資料のうち、「You are a GUI」を含む行から始まり資料の末尾で終わる部分を、両端を含めて一字一句変えずに抜き出すこと。画像は答えに含めないこと。

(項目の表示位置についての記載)
• • • • •

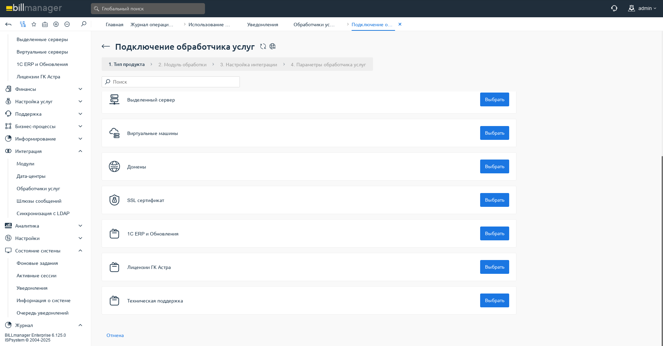Image resolution: width=663 pixels, height=346 pixels.
Task: Open support via the headset icon in the header
Action: 614,8
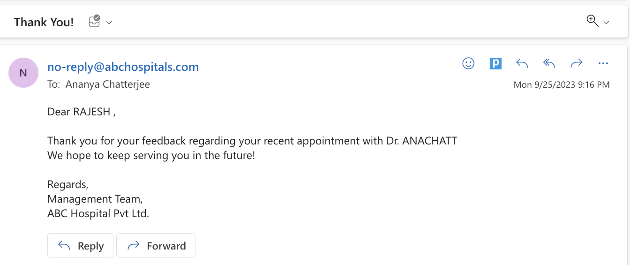This screenshot has height=265, width=630.
Task: Reply using the header arrow icon
Action: [522, 63]

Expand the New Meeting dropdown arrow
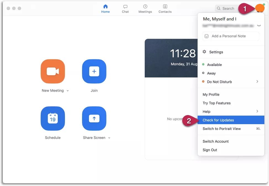pos(68,91)
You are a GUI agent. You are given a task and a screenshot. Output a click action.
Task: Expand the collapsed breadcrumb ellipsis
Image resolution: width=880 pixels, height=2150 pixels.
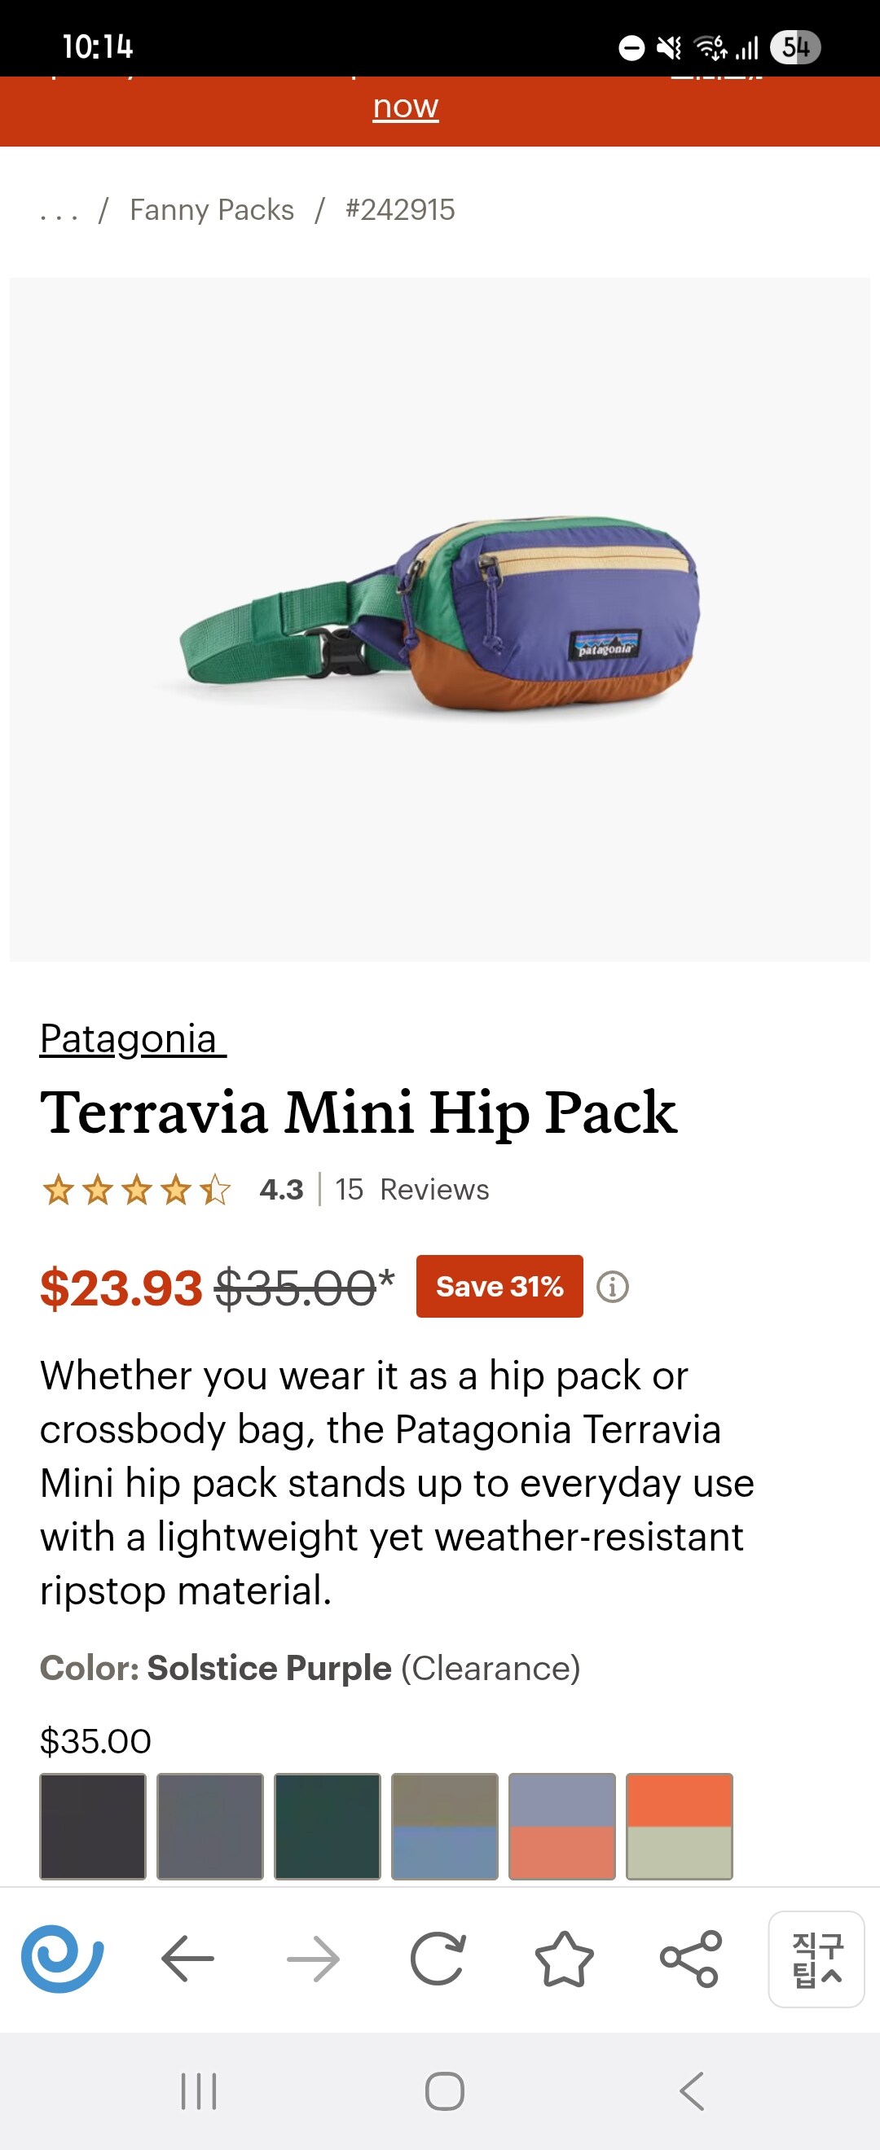pos(58,211)
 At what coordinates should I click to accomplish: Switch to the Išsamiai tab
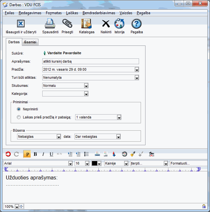tap(30, 42)
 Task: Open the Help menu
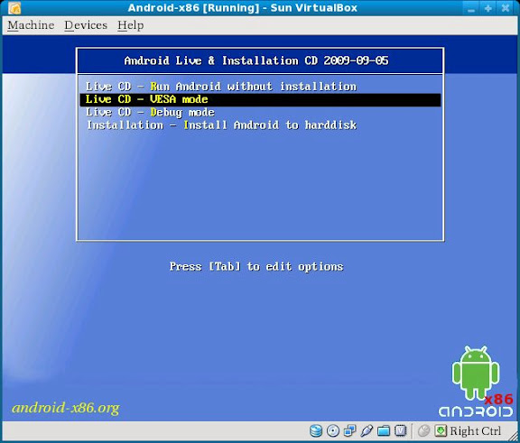(x=130, y=25)
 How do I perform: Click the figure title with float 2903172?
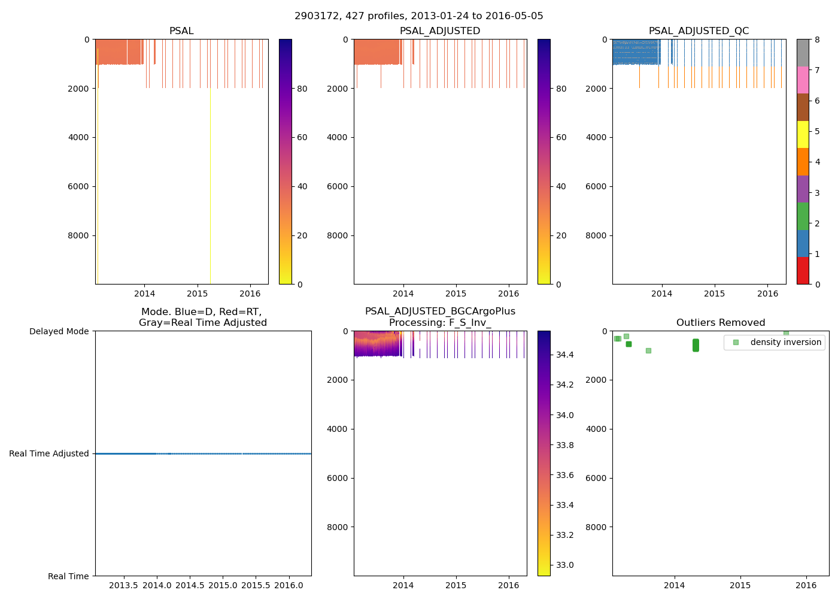point(419,16)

• • • • •

• 記述回答:
You are a GUI agent. You are given a task and a screenshot. Output a click action.
Task: Expand the collapsed breadcrumb ellipsis
Image resolution: width=880 pixels, height=2150 pixels.
pos(58,211)
 At what coordinates should I click to accomplish: Switch to the Išsamiai tab
tap(30, 42)
 Task: Open the Help menu
(x=130, y=25)
 How do I perform: Click the figure title with float 2903172?
point(419,16)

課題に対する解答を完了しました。